Top of MATERIAL FOR THIS EXERCISE

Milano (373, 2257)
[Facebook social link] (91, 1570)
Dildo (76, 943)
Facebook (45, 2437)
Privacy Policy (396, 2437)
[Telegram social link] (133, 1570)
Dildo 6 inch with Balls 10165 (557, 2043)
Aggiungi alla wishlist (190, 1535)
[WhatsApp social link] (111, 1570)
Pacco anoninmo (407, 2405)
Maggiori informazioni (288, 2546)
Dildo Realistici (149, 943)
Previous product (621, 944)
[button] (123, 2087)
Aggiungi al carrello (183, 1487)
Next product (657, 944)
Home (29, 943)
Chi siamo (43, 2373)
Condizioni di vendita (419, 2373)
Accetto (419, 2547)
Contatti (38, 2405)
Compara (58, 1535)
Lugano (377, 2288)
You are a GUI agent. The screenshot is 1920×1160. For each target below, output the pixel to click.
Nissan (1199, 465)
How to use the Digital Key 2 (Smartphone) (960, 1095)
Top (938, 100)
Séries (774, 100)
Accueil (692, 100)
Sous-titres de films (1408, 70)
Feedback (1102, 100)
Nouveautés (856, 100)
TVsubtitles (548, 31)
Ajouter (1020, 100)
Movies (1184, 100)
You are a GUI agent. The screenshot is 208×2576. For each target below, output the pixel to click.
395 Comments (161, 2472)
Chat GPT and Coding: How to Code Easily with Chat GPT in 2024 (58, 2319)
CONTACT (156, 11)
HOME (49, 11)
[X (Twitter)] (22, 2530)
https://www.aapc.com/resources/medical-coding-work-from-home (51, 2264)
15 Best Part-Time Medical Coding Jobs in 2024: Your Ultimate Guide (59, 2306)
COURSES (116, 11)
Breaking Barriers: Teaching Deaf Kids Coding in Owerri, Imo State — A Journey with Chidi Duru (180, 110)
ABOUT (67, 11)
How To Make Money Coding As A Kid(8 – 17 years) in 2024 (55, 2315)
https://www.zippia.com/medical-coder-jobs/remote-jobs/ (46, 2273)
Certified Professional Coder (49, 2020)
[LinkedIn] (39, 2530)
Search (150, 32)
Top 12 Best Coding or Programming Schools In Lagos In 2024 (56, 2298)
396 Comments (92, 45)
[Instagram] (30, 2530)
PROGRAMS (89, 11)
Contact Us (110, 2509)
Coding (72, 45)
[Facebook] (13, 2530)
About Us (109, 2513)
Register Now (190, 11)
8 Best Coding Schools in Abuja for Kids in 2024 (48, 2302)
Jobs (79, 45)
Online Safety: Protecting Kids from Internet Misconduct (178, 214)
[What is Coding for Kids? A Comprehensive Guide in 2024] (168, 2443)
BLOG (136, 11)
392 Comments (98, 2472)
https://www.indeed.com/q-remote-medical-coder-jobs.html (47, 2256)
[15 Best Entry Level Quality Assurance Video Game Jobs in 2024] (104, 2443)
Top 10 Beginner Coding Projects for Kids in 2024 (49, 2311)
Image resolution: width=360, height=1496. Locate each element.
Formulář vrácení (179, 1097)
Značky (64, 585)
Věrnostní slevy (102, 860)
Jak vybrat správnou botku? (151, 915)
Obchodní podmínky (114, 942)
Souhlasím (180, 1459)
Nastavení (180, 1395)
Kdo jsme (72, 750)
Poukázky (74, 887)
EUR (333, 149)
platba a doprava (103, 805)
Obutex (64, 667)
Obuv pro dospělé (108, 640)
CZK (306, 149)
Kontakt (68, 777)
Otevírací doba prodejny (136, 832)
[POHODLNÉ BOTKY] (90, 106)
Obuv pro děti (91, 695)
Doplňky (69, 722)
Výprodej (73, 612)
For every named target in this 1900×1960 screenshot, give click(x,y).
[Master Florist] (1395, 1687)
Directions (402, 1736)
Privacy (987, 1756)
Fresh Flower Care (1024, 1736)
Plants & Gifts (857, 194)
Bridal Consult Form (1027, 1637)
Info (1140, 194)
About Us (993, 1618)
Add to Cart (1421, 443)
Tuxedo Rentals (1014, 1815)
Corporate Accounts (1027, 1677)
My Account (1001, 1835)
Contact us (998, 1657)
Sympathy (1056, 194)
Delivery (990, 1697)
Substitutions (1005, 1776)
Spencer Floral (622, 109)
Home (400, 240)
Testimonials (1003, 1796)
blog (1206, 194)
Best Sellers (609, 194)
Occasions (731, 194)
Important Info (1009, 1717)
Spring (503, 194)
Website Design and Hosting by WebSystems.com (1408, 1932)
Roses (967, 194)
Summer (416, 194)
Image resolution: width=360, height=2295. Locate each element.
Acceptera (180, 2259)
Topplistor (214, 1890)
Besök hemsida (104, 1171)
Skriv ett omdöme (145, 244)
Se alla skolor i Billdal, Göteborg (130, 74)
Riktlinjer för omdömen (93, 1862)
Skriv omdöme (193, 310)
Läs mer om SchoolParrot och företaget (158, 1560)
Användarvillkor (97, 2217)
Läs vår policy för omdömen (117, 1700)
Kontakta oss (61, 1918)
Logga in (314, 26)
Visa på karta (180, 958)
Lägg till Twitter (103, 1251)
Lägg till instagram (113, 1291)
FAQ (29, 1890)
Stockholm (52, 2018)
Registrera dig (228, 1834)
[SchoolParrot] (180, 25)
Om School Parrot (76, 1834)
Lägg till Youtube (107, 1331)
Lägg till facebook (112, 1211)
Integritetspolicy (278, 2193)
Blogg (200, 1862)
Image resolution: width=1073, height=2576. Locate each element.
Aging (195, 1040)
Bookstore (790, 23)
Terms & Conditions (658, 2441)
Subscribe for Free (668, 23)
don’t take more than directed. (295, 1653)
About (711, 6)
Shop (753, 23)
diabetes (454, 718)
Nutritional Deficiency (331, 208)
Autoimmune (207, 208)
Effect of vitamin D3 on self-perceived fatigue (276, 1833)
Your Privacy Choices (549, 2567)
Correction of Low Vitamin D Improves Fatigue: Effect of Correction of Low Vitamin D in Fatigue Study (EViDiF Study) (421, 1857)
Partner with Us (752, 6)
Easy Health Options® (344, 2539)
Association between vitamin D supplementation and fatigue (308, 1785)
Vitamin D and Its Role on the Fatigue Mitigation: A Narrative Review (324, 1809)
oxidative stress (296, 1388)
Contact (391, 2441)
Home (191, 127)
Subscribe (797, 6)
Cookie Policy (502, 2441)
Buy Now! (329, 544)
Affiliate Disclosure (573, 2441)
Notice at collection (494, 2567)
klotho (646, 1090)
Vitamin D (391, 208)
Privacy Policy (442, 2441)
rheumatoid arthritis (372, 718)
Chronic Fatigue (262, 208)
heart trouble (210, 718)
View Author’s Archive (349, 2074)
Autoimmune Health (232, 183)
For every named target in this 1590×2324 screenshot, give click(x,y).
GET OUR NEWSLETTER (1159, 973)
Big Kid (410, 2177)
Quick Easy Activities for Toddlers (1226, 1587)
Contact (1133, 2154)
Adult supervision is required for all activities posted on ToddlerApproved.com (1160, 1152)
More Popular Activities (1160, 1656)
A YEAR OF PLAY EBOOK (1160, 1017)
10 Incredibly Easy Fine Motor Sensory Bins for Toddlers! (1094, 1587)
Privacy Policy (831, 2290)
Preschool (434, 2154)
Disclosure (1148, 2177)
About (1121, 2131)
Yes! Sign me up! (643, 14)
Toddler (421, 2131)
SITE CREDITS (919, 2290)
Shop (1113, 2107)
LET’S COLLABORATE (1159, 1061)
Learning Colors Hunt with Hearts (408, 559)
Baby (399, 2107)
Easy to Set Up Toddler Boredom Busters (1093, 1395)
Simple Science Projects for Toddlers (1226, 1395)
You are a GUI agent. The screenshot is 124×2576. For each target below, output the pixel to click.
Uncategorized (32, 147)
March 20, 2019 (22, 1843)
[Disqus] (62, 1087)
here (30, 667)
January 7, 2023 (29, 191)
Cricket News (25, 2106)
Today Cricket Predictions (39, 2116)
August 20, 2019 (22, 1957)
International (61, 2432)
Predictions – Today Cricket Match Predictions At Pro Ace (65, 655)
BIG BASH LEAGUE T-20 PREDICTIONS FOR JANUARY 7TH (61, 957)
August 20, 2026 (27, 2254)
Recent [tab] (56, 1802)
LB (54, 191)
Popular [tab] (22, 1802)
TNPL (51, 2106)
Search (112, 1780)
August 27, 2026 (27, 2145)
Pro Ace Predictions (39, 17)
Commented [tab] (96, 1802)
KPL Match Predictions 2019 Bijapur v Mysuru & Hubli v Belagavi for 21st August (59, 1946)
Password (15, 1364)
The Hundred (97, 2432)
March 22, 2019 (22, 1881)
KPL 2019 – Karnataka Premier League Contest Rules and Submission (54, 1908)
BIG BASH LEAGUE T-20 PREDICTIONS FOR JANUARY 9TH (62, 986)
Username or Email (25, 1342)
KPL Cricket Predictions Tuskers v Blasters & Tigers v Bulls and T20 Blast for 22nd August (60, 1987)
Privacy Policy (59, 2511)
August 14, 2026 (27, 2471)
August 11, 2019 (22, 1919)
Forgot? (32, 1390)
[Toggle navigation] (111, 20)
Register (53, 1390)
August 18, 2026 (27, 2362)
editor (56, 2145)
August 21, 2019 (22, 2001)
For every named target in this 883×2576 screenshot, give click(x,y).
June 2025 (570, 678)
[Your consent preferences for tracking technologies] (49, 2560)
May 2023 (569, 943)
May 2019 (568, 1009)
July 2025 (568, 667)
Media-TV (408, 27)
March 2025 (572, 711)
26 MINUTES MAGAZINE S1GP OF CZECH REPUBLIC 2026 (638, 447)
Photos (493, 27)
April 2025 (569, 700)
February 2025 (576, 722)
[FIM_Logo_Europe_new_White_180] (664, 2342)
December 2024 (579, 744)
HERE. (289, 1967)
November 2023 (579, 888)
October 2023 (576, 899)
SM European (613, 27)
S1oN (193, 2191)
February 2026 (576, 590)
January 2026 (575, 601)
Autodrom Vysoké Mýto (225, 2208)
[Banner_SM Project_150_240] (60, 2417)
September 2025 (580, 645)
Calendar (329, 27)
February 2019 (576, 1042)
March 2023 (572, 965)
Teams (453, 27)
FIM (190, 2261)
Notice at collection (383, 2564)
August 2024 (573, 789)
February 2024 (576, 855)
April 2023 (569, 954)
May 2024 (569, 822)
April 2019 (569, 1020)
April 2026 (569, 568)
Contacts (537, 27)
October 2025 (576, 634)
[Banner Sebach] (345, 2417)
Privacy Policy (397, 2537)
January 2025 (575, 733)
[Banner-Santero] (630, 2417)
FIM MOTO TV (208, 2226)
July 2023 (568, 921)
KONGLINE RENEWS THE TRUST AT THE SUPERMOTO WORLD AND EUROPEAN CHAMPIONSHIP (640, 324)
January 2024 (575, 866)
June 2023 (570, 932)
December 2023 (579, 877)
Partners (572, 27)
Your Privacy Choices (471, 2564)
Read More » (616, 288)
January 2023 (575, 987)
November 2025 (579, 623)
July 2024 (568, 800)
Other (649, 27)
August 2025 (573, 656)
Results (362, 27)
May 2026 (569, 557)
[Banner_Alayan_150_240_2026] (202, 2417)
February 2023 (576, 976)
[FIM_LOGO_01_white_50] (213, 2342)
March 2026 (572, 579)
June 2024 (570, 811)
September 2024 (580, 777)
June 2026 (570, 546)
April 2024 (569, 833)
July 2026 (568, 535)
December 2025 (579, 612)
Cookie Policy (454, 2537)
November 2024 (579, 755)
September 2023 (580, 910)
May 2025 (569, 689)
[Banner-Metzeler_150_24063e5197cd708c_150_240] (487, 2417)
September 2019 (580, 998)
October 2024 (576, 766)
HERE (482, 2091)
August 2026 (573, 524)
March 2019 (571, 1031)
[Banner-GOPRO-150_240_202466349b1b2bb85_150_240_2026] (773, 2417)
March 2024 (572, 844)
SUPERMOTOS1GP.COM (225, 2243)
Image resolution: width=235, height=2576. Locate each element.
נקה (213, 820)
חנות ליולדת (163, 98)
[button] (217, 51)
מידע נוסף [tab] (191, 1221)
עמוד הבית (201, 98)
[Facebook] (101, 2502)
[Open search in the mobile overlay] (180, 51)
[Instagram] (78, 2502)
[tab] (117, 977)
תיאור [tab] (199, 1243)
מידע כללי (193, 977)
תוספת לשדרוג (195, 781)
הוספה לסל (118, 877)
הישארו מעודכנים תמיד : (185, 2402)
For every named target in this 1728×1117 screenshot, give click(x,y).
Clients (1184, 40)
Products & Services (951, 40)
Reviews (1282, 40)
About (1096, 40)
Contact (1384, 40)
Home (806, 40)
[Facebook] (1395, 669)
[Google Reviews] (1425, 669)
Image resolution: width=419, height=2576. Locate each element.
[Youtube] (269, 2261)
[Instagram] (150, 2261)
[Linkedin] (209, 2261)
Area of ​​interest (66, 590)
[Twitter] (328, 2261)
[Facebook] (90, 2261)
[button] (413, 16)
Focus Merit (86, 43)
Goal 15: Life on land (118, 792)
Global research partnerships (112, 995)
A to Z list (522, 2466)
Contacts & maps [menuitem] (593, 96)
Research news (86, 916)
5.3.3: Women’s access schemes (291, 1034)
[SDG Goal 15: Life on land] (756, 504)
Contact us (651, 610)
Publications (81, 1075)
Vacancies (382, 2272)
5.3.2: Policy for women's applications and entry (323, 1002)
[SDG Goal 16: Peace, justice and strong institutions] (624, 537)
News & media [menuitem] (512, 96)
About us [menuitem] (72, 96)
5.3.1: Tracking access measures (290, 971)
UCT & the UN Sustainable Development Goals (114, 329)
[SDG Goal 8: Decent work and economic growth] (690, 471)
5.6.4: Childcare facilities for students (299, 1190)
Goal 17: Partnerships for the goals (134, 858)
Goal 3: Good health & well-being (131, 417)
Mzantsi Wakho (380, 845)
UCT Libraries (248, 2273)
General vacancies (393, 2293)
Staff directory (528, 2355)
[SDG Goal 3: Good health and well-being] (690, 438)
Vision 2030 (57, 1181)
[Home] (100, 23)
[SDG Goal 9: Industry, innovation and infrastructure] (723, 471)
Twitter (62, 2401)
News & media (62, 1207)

Bottom of MATERIAL FOR THIS EXERCISE

TASK DIRECTIONS: From the data above, return every line from the line that has "diabetes (454, 718)" up to and including the line that has "Partner with Us (752, 6)", exactly.

ANSWER SPACE:
diabetes (454, 718)
Nutritional Deficiency (331, 208)
Autoimmune (207, 208)
Effect of vitamin D3 on self-perceived fatigue (276, 1833)
Your Privacy Choices (549, 2567)
Correction of Low Vitamin D Improves Fatigue: Effect of Correction of Low Vitamin D in Fatigue Study (EViDiF Study) (421, 1857)
Partner with Us (752, 6)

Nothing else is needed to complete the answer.